Given problem >>
Convert the rows below into a JSON list of strings with one string per line, omitting blank lines and leaving out the pictures.

Given entries >>
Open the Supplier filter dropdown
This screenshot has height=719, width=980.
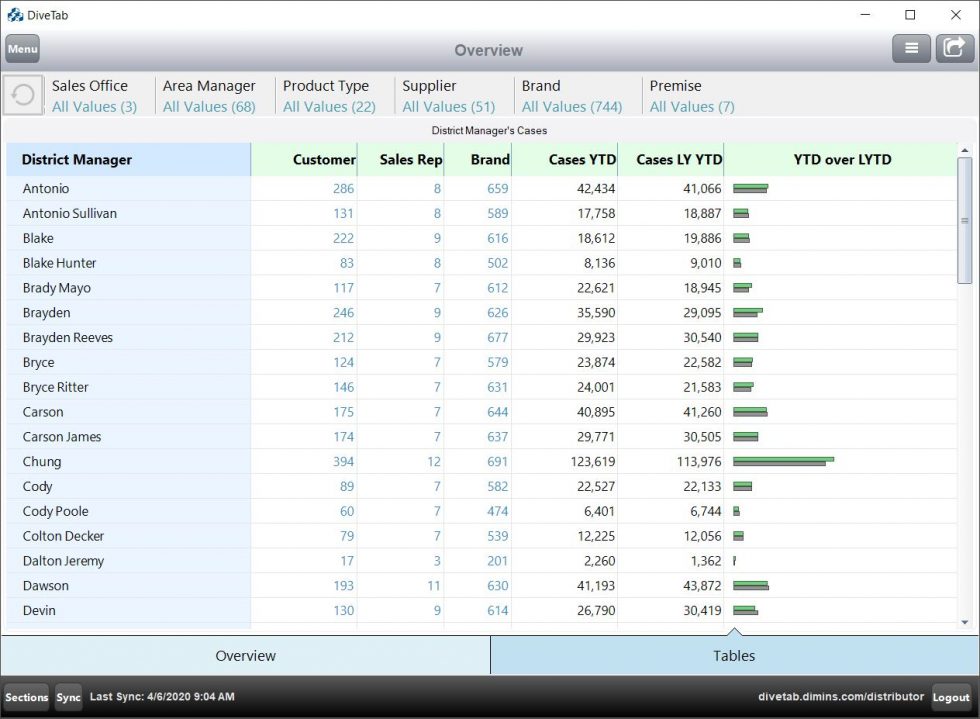(x=450, y=96)
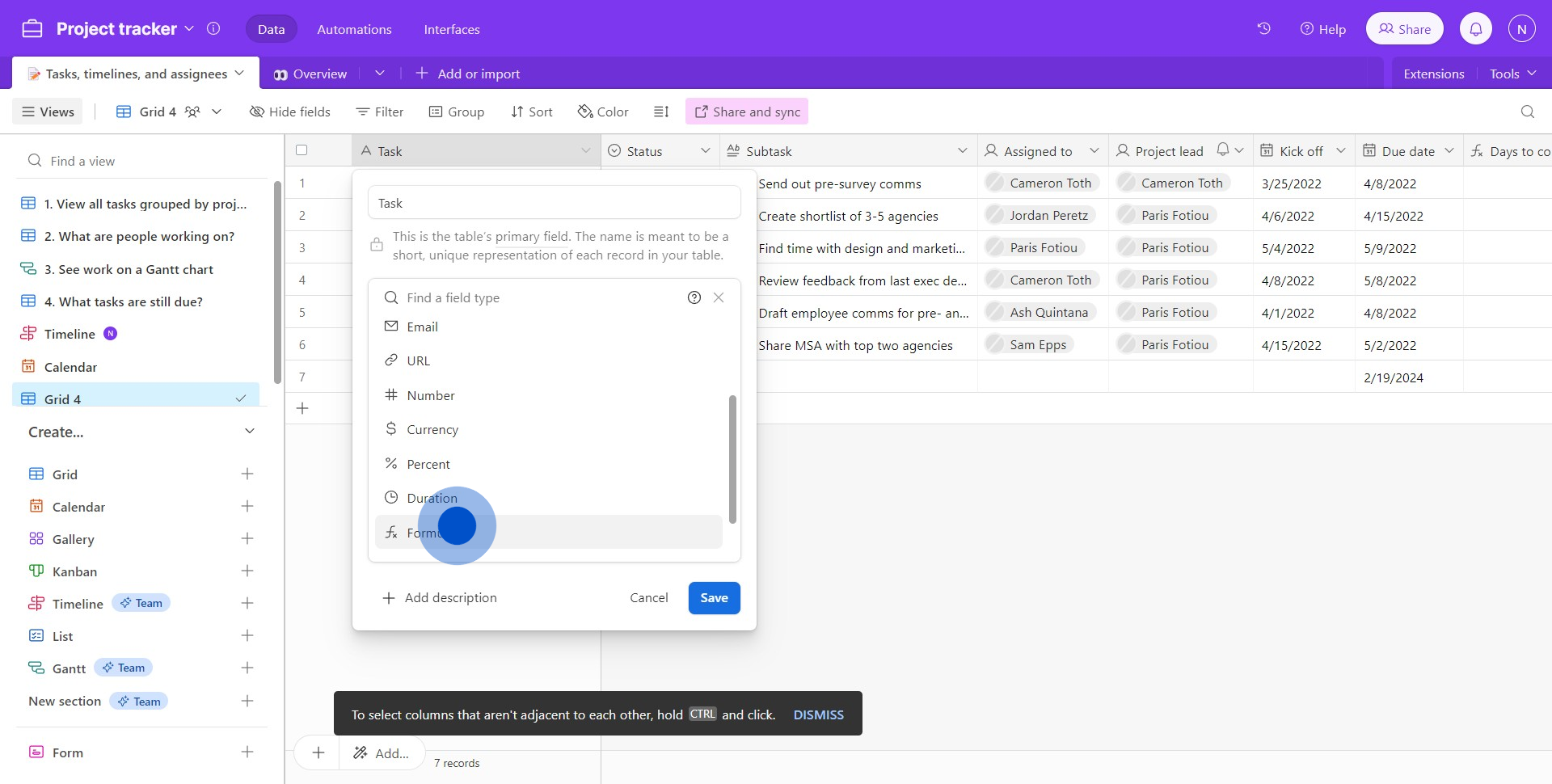The height and width of the screenshot is (784, 1552).
Task: Select the Currency field type
Action: (432, 429)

Output of the exercise >>
[
  "Open the Supplier filter dropdown",
  "This screenshot has height=719, width=980.",
  "(x=450, y=96)",
  "The height and width of the screenshot is (784, 1552).",
  "Task: Select the Currency field type",
  "Action: (432, 429)"
]